Parsley, Rutabaga, and Apple Puree
Chef Holly Herrick, hollyherrick.com
A member of the mustard family, rutabaga is a cross between turnips and cabbage, and has characteristics similar to both of them. Loaded with nutrients and fiber and low in calories, rutabaga’s slightly sulfuric flavor is tamed with the addition of sweet apple and fluffy Yukon gold potatoes in this show-stopping recipe. Flakes of pureed, fresh parsley bring out the rutabaga’s distinct and winning flavor in this deceptively simple dish that takes just minutes to prep and will last a lifetime in your memories. This is a perennial favorite on my table.

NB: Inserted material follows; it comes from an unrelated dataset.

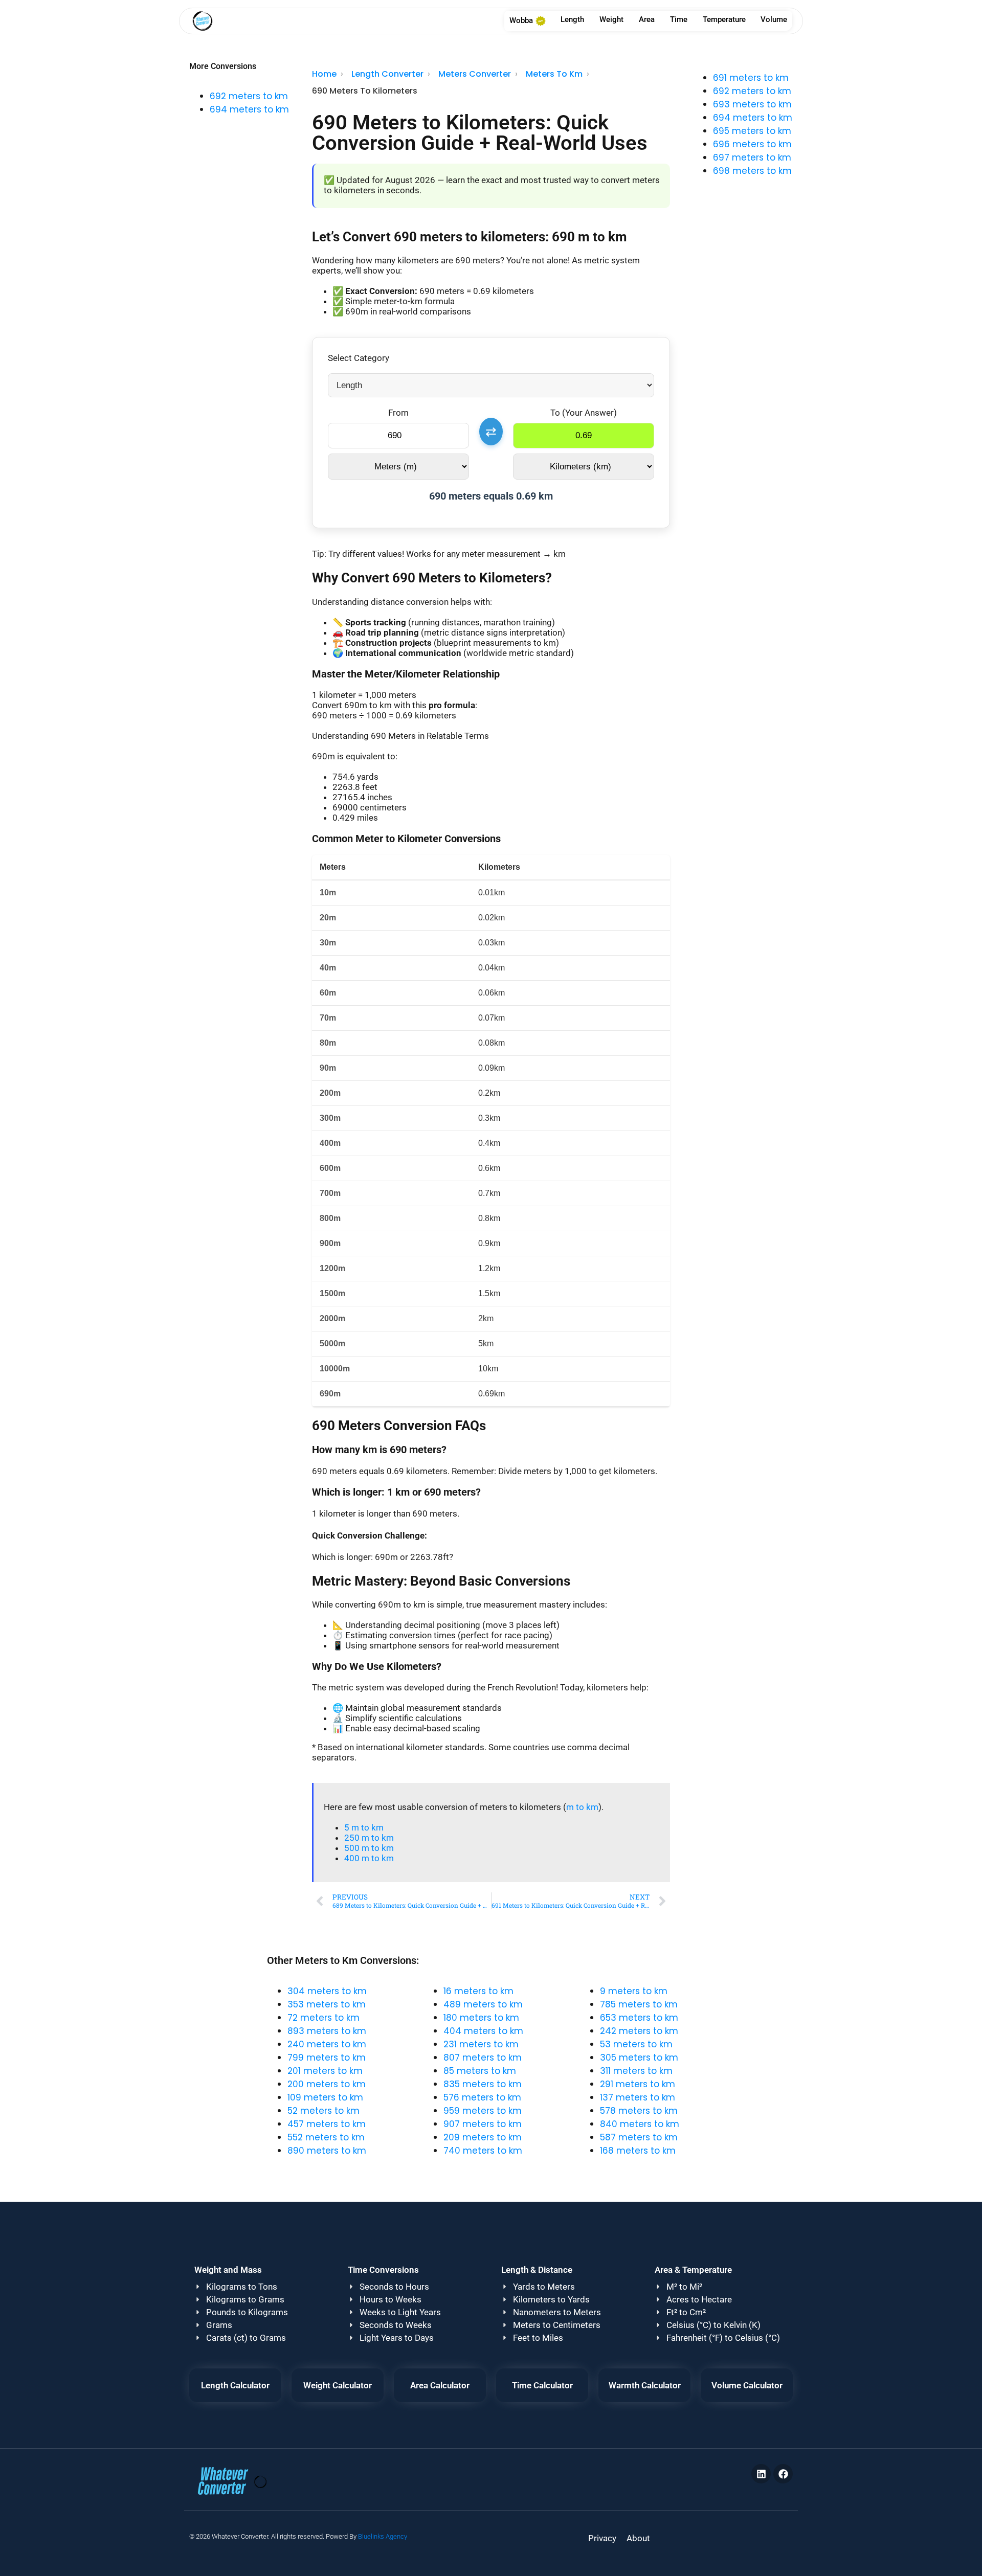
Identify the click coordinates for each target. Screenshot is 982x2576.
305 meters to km (639, 2057)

- 3 medium rutabagas, peeled and cut into 2-inch cubes (about 4 cups)
- 1 Golden Delicious apple (or another sweet variety), cored and quarted with skin on
- 1 Yukon gold potato, peeled and cut into 2 –inch cubes
- 1 cup water
- Salt and freshly ground black pepper
- 2 tablespoons sour cream
- 2 tablespoons butter
- ¼ cup fresh parsley, stiff leaves removed
Combine the rutabaga, apple, potato, water, and initial seasoning of salt and pepper in a medium-size pot. Bring to a boil over high heat and then reduce heat to a simmer. Cover and cook until the vegetables are fork tender, about 35-40 minutes.
Remove from heat. Drain off all but ¼ cup of the cooking liquid (reserve for a vegetable stock for later use in soup or sauce) and add sour cream, butter, and parsley to the pot with the cooked produce and cooking liquid. Puree with a hand-held blender or process in the bowl of a food processor until very smooth. Taste and adjust seasonings as needed. Serve immediately alongside pork or another roast with generous dollop of butter.
NOTE: The puree can be stored overnight in an airtight container in the refrigerator. Reheat over moderate heat before serving.